*EXERCISE REQUIREMENTS:*
**A.** Can you rewrite the paragraph of the espresso forum post that begins "This morning I matched coffee dose volumes" as a brief bulleted list that keeps its main facts?
**B.** According to the espresso forum post, where is the small air release valve located?
**C.** Continue the espresso forum post from where it stops.

I've weighed up to 16g in mine, but have not checked for a while. I suggest you try updosing. Why? Because:

You have to resign yourself to recocking the lever if you want a ¾ to 1 ounce drink.


Right, unless you want ~1/2 oz shots you need to pull twice. There is a small air release valve at the top rear of the piston to allow air displacement during the lever pull. But, if you got 13g floating around the bottom of the basket it clearly will be difficult to have the puck undisturbed when you cock the lever the second time.

If ya'll wanna see what the Ponte Vecchio is made of someone should try cramming the basket full and pulling some 15g, 1-oz ristrettos.

PC
LMWDP #049
Hand-ground, hand-pulled: "hands down.."
User avatar
peacecup
 
Posts: 867
Joined: Aug 25, 2005
Location: Karlstad, Sweden

Link to "Lever Espresso Machines Smackdown"by gscace on Wed Nov 07, 2007 11:43 am

Nov. 7 AM update:

This morning I matched coffee dose volumes as best I could between the Marzocco and the Lusso. I have lots of 58mm baskets and I have a small straight sided double basket that is very shallow and holds about what a Rancilio basket holds - 14gm. I used this basket and pulled shots of Harrar from the Marzocco. These were extremely sweet berry bombs. I was able to get quite close with the Lusso by updosing, very little pre-infusion, and the pulling technique I described yesterday. Lusso shots were less viscous and slightly less sweet, but creamy. Volumes were what they were. I don't get hung up on shot volume. I look at the extraction and how it progresses, stopping when the extraction lightens and thins, or I get the taste profile that I want. Volume is what it is. FWIW these shots were prolly a little less than an ounce.

*DATA EXCERPT:*
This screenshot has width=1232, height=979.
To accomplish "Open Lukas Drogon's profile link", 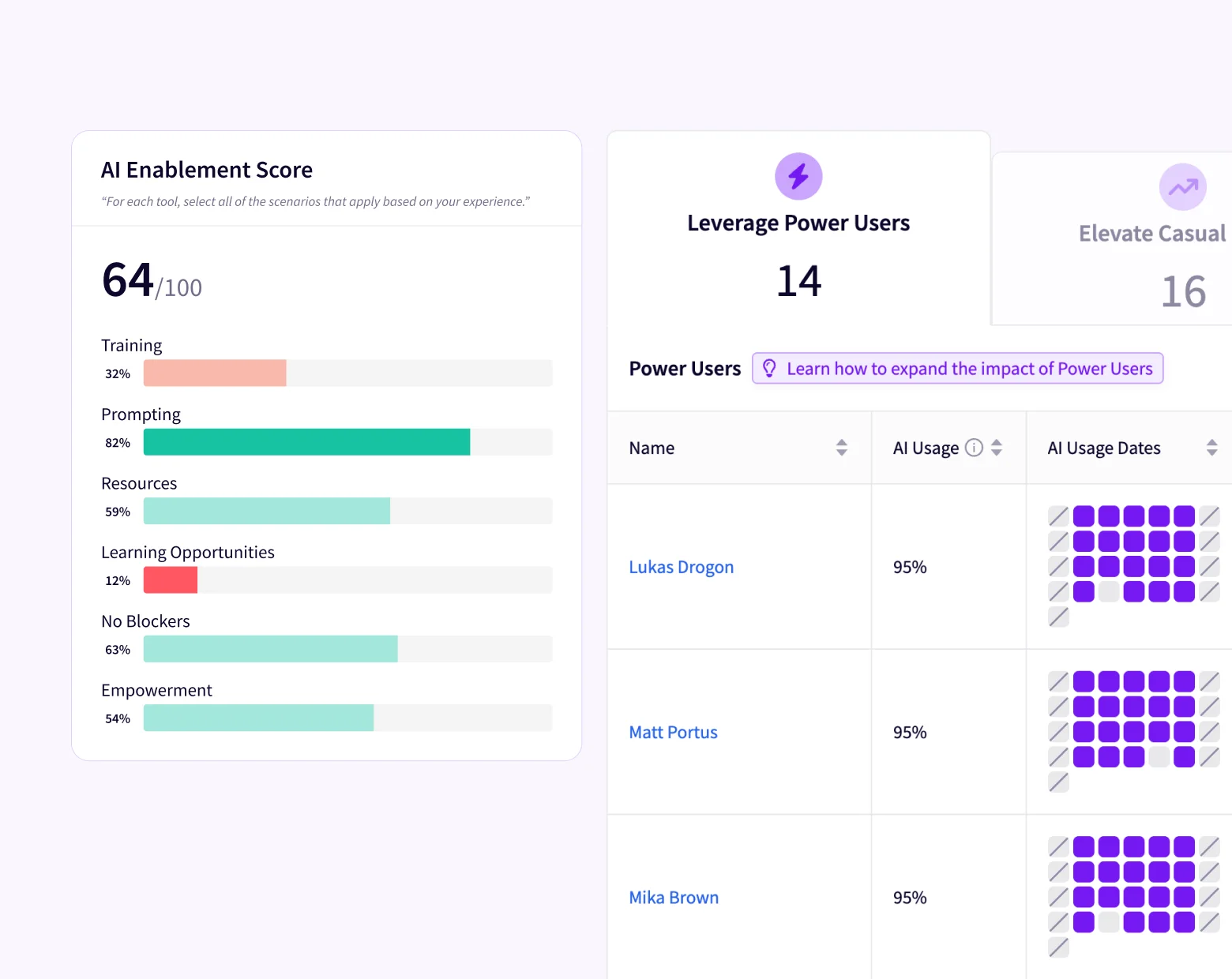I will pos(681,567).
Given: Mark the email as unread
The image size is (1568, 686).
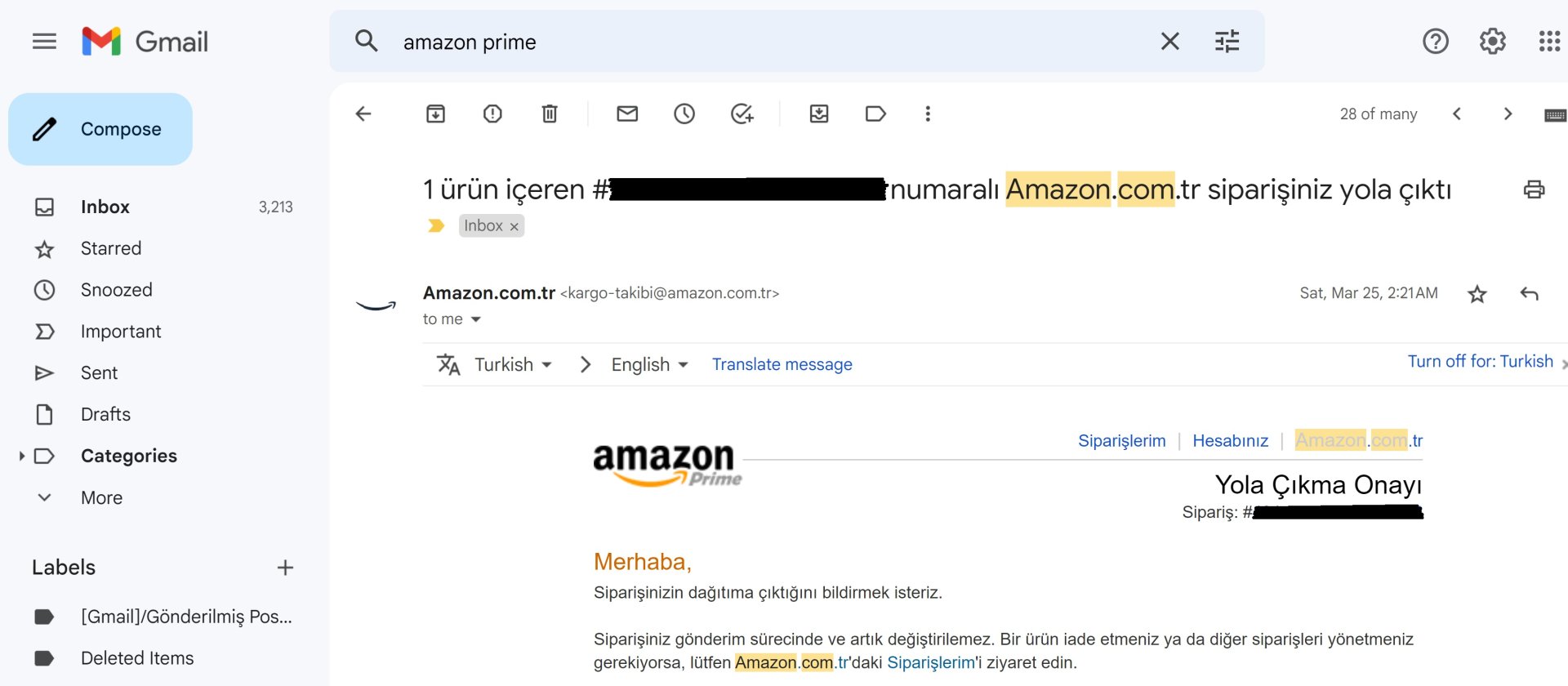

*RESPONSES TO THE TASKS:*
**A.**
- Coffee dose volumes were matched as closely as possible between the Marzocco and the Lusso.
- A small, very shallow, straight-sided 58mm double basket holding about 14gm (like a Rancilio basket) was used to pull Harrar shots from the Marzocco.
- The Marzocco shots were extremely sweet berry bombs.
- The Lusso came quite close through updosing, very little pre-infusion, and the pulling technique described the day before.
- The Lusso shots were less viscous and slightly less sweet, but creamy.
- Shot volume isn't a focus: shots are stopped when the extraction lightens and thins or the desired taste profile is reached.
- These shots were probably a little less than an ounce.

**B.** At the top rear of the piston.

**C.**
I'll mention here that the Marzocco is fed by a Fluid-O-Tec TMFR rotary pump. The pump speed is controlled by a variable speed controller whose output is regulated by a PID process controller and an electronic pressure transducer (If you wanna fall asleep at your computer there are posts on HB that blog about the pump and its effect that were published last spring when I put the system together). The result is that the pre-infusion and brewing pressure profile is variable and reproducible. The current pressure profile is to use a 2-second constant pre-infusion at low pressure, followed by a fast, concave-up pressure ramp to full pressure, then declining pressure similar to lever profile. So I'm in a position to make observations of the Lusso's behavior, try to duplicate them on the Marzocco, taste the result, and see if I understand the process.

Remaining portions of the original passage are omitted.